Barrasso talks health care, coal, Charlottesville in Sweetwater Co. visit | Local News

ROCK SPRINGS – Wyoming interstates, the West Virginia governor’s coal request and the latest on health care are a few items U.S. Sen. John Barrasso, R-Wyo., discussed on his trip to Sweetwater County on Friday.

The senator stopped in Rock Springs before heading to the River Festival in Green River.

Barrasso said there is a sense of urgency to work on a new health-care bill. In late July, the U.S. Senate defeated a measure that would have repealed much of the Affordable Health Care Act by a 51-49 vote.

“It’s not affordable,” he said. “We need much better than what we have.”

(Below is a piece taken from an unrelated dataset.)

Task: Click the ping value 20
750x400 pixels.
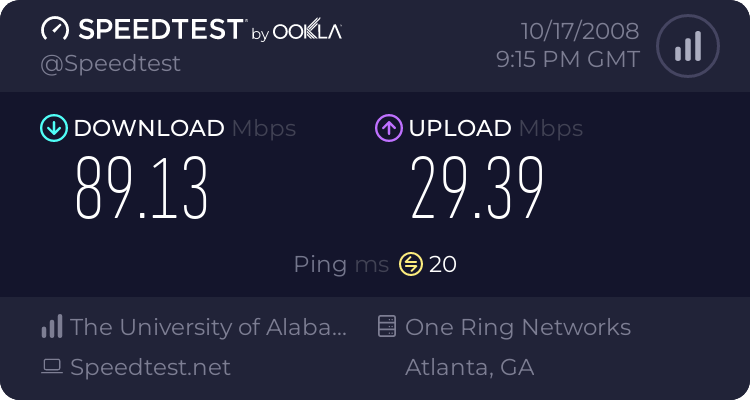Action: (x=443, y=264)
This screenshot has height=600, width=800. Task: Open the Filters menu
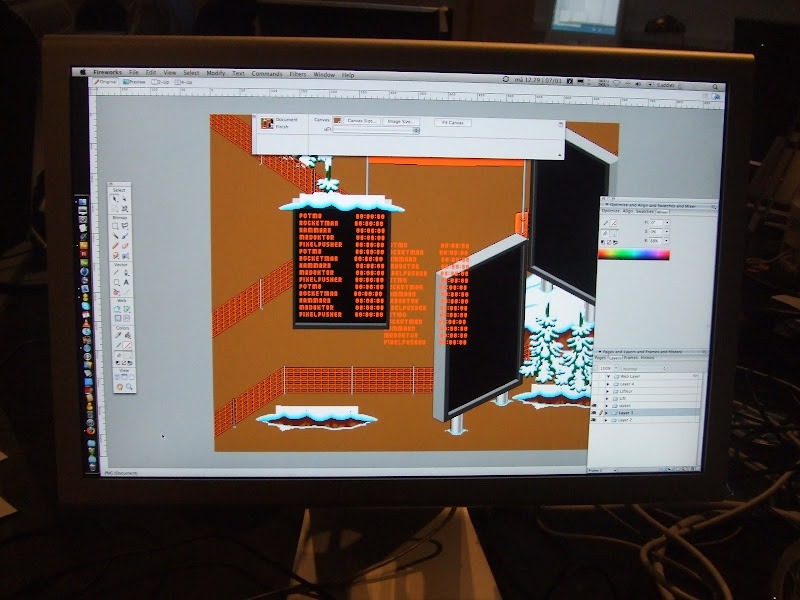(298, 74)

He said the goal is to begin debating the issue as soon as Congress gets back into session Sept. 5.

States need to be the ones finding solutions for health-care issues, he said.

Calling out evil

Barrasso said he opposes the actions of white supremacists at an Aug. 12 protest in Charlottesville, Virginia, which resulted in a violent clash with counter-protestors and the death of 32-year-old Heather Heyer.

“It’s not who we are as a country,” he said. “You have to call it like it is, and it is evil.”

Fair and equitable

Barrasso said he opposes West Virginia Gov. Jim Justice’s proposal for the federal government to provide a $4.5 billion annual subsidy to burn coal from eastern producers. The plan would also provide a $15-per-ton subsidy to utilities that purchase eastern coal over those produced in western states like Wyoming.

The senator said coal needs to be “used in a way that’s fair and equitable.”

“We support the use of coal, we think coal should be strong, but you can’t favor one part of the country over the other,” he said. “And what Gov. Justice is proposing is not justice.”

Protecting interstates

Putting together an infrastructure plan is also on the senator’s radar.

Barrasso, a member of the Senate Environment and Public Works Committee, is gathering input to create an infrastructure plan.

The proposed legislation would create a new financing authority to help states and communities better collaborate with the private sector on rebuilding infrastructure projects, according to The Hill.

“The federal government has a significant responsibility for the interstates here,” he told the Rocket-Miner.

He added while he supports a private/public funding partnership in largely populated areas, he does not think it would work in places like Wyoming.

The volume of local traffic is not going to pay for it, he said.

“Infrastructure projects have to be done that fit the area,” he said.

“What works in New York doesn’t necessarily work in Sweetwater County.”

Whatever money Wyoming receives needs to go toward improving its highways, he said.